After sifting through more than 40,000 pages of documents, the team charged with giving the NHS a £2.3 billion IT upgrade this week announced which firms had been shortlisted for the biggest jobs. The 11 consortia, whittled down from 31, go into a final round to decide who will be awarded contracts to create an online repository of information about every NHS patient in England.
The man in charge of the national IT scheme, Richard Granger, said the contracts would be placed in record time. However, a group of NHS IT experts has expressed considerable concern about the process.
The firms are chasing two types of contract. The first is to run the national data spine, a repository of essential clinical information about every NHS patient. Three firms are in the running: BT, IBM and Lockheed Martin. The winner will be announced at the end of October.
Consortia will also be picked to modernise and standardise systems across one of five geographical regions. The first two regions, London and Northeast England, will place contracts with their "local service provider" at the end of October; the remaining three will follow by the end of the year.
The three national bidders are on the shortlist for these contracts, along with eight consortia headed by firms such as management consultancy Accenture, IT services giants EDS and SchlumbergerSema, and the services firm Jarvis.
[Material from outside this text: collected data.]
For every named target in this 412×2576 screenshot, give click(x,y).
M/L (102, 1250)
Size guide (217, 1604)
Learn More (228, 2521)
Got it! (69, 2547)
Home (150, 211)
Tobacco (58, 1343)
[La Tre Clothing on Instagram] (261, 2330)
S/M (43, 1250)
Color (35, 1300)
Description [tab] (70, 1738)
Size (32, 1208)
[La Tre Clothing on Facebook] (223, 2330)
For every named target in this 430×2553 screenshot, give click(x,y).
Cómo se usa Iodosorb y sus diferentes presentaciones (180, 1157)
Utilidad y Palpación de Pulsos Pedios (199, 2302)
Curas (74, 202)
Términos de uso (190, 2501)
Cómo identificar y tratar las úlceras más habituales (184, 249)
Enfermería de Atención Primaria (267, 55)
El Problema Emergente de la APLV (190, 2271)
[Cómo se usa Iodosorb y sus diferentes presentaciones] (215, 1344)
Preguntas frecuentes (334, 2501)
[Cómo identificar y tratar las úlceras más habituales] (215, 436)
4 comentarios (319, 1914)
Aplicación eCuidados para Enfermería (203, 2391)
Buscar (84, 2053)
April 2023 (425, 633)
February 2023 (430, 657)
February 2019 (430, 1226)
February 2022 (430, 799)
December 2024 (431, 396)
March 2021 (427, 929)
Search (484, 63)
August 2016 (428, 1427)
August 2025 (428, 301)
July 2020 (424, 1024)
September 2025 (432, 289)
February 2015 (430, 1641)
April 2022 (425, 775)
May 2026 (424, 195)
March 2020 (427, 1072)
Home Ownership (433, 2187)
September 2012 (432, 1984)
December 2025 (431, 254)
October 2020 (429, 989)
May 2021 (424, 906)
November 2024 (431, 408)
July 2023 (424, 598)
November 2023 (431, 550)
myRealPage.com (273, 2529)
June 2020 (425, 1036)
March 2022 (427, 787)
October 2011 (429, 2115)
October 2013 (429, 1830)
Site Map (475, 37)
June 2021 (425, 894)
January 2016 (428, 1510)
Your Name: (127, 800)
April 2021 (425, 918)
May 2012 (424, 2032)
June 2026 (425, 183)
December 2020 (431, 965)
Isoft, a UK-based specialist healthcare software firm, which is in the process of merging with rival Torex, is understood to be working with most of the short-listed consortia.
Notable losers appear to be Oracle, which had bid for the spine contract, and McKesson, a US-based healthcare corporation which today is the third largest supplier of hospital systems to the NHS. Both firms declined to comment.
Granger, hired at a record £250,000 salary last year, said he was very pleased by the quality of the bids. The difficult parts, however, are still to come. Apart from picking the final winners, and fighting any challenges by aggrieved losers, the programme still has to win support in three key areas.
To begin with, NHS managers see their independence - and sometimes their jobs - under threat from the new nationally run contracts. One fear is that local innovation will be crushed: several NHS trusts are already doing locally much of what the new programme promises nationally. Lancashire ambulance service, for example, is already collecting data for electronic patient records on handheld computers at the scene of emergencies.
This week, the British Computer Society (BCS) and Assist, the NHS IT staff association, warned against "attempting to establish a monopolistic solution across the loosely federated NHS".
It said that Granger's team needs to give more attention to telling the NHS what it is doing and that the NHS "needs a balance between organic evolution and forced growth in its informatics".
Concern is also mounting about the amount of personally sensitive information that will be available on the spine. This will contain summaries of all treatment received by every individual in the country. Professor Peter Hutton, chair of the Academy of Medical Royal Colleges, said the information would be shared only with the patient's consent: "Individuals will be consulted far, far more than ever in the past about what information they wish to be stored about them."
Another big question is whether hospital doctors, who still usually write their notes, will use the new systems. The BCS/Assist statement said that doctors needed to be educated. "Few health informatics systems will perform up to their promise unless clinical involvement is enhanced and integral to day-to-day working."
Professor Hutton said doctors would notice the benefits of the new systems from the end of this year, but admitted that many are still sceptical. "We have to go through an educational programme that will, to a certain extent, be about winning hearts and minds. Initially, we will try to encourage usage on a voluntary basis."
Granger said that most doctors would be clamouring to use the new IT. But, in the long term, doctors would either have to like it or leave. "Usage of any system is always voluntary, in that if you don't want do do it, you don't have to be part of the greater whole."